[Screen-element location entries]
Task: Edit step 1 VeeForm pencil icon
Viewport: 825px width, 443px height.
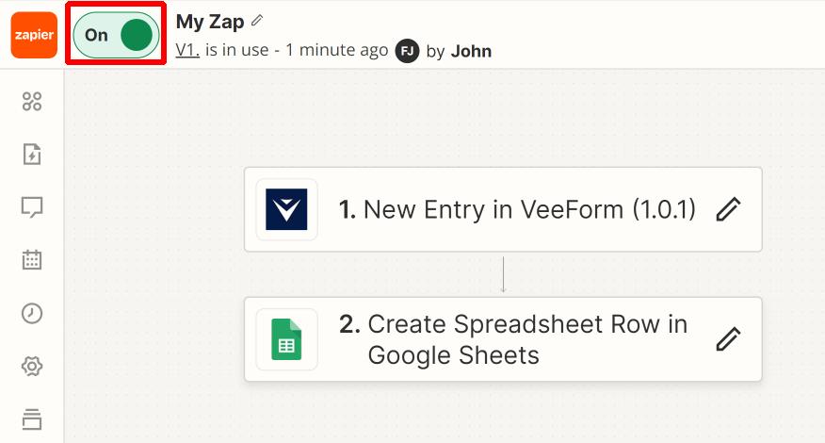Action: (728, 209)
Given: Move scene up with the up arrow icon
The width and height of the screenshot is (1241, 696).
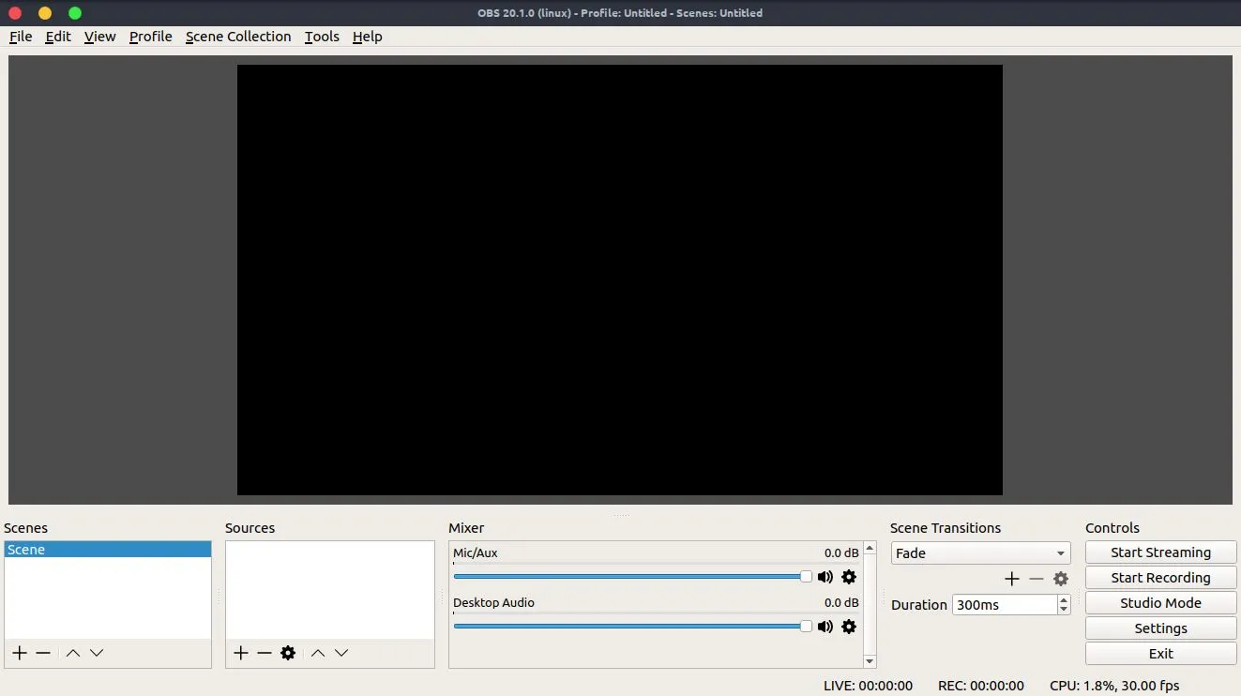Looking at the screenshot, I should [73, 653].
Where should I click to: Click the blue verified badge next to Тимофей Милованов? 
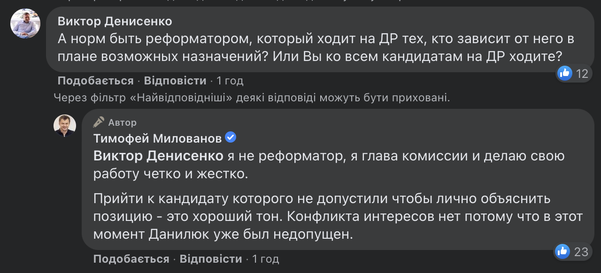pyautogui.click(x=230, y=137)
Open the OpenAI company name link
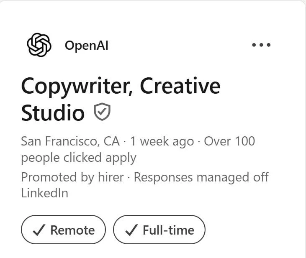Screen dimensions: 306x258 tap(87, 46)
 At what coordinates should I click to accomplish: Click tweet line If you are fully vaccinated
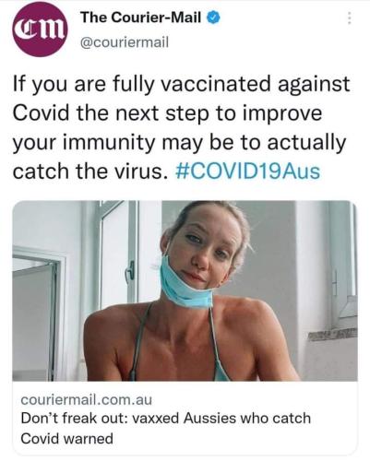[x=182, y=85]
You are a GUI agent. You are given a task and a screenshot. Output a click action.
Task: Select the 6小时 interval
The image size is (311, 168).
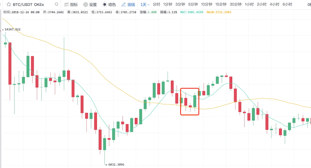287,4
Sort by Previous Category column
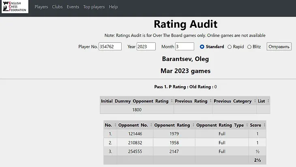Screen dimensions: 296x167 [x=235, y=101]
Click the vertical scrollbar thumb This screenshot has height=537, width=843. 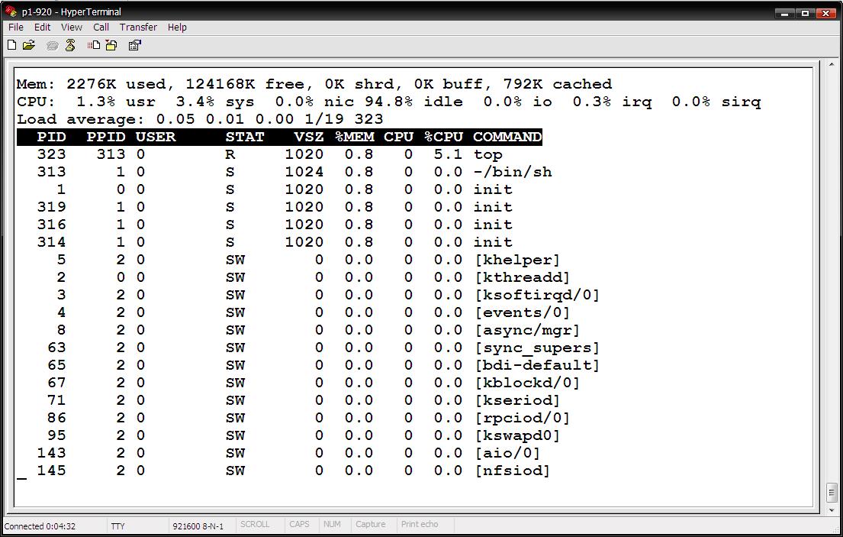point(831,492)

▸ **What is expected**: Starting at the beginning of the entries and ending at the line that contains "Looking at the", write those lines out again with "icon" swapped for "symbol" and nothing else changed. Leave the pictures out of your answer.

▸ **Answer to this problem**:
Task: Edit step 1 VeeForm pencil symbol
Viewport: 825px width, 443px height.
Action: (728, 209)
Given: Move scene up with the up arrow symbol
The width and height of the screenshot is (1241, 696).
Looking at the screenshot, I should [73, 653].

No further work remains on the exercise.